Richelieu wing – 2nd floor – Flanders, 17th century – Room 22
The Louvre Museum has quite a number of paintings by David Téniers, a painter so spiritually realistic. It is useless to describe them, for they consist of the same elements, varied with the most ingenious art, and paraphrase on different modes the uniform theme of the familiar life of the peasants. Sometimes, however, he tried some subject of history or of holiness; but he allowed himself the anachronism of the costume with the same liberty as Paul Veronese, and he was a man to put guns at the siege of Troy and a pipe between the lips of Achilles with light feet. Thus, the Prodigal Child, at table among the courtesans, has a feathered hat, a refined coat, and a gentleman’s sword; the courtesans, peaceful Flemish, are dressed in the fashion of the seventeenth century and, in the background, we see a steeple surmounted by his cock, which is nothing particularly biblical; but the parable of the Prodigal Son is of all ages. His Works of Mercy, which we give here, contain in a single picture all the meritorious deeds which may inspire Christian charity, treated with the same piquant ingenuity and with the same freedom of interpretation.
This painting rightly passes for one of the most complete masterpieces of Teniers; the execution is extremely original, and the characters all possess that peculiar, amusing and familiar bearing, which makes us love them, in spite of their peasant vulgarity; but we all know that this composition, with its obvious moral bearing, is not the affair of Teniers and that he feels much less at ease than in his little world of smokers and drinkers.

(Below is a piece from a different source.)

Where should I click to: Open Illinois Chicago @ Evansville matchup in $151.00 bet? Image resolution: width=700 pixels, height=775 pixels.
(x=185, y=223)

Theophile Gautier, a great admirer of Teniers, wrote on this painter a very pretty page, that we would not like to quote:
“David Teniers, said the Younger, has made himself a little world where he reigns supreme. In vain Louis XIV said with a disdainful pout: “Pull these magots in front of me,” the museums, the galleries, the cabinets of amateurs have not fought less the magots of the good Flemish. We have found an intimate charm to those cabarets where peasants smoke beside a pot of beer, where maids, devoured by rustic gallants, pass carrying dishes or flasks, where in a warm shadow, stitched with glittering glitter, sparkle well-scoured cookware; to these cabinets of alchemists, cluttered with matrass, siphons, retorts, serpentines, and all the cabalistic stuff, ordinary furniture of the blowers; to those temptations of Saint Anthony, to those fair-houses which dance in the open air, to those heron hunts, and to all those subjects of the familiar life that Teniers excels at rendering. Nobody better painted the aspect of Flanders, with its damp gray sky, its fresh greenery, its brick houses with stepped gables whose roofs offer nests to storks, its canals full of brown water, his boisterous guarding corps, his hospitable cabarets, his stocky peasants, with his mocking countenance, and his plump little women.
“Through this rusticity, Teniers sometimes makes one see the turrets of a seigniorial dwelling, for if he painted the countryside, it was from the window of a castle. David Teniers is not, as we imagine too often, an artist whose works owe their main merit to the finite. Nobody worked in a freer, lighter, faster way. Most of his little pictures, which are fought over for gold, cost him only one afternoon. His painting, blond, transparent, maintained in red scales or tender gray, proceeds in large localities that model, in two or three shots, pungent touches, spiritual awakenings. A point of light, a halftone, a reflection, and here is a pot of sandstone, a bottle of glass, which seem finished with excessive care. The right effect is obtained at very little cost. It is the same for the figures, accused by flats with a speed and a certainty of great artist. Rubens, Van Dyck and Teniers were, in their lifetime, the most famous names in Flanders, and posterity has preserved and confirmed their titles. The ideal of Teniers was not very high probably, but he realized it completely.”
The Works of Mercy come from the old royal collection. In 1735, a painting of this name was found, bought for 860 florins from the sale of M. Schuylemberg at The Hague, but it is not known whether it is the Louvre. This one is painted on copper.
Height: 0.56 – Width: 0.78 – Figures: 0.25.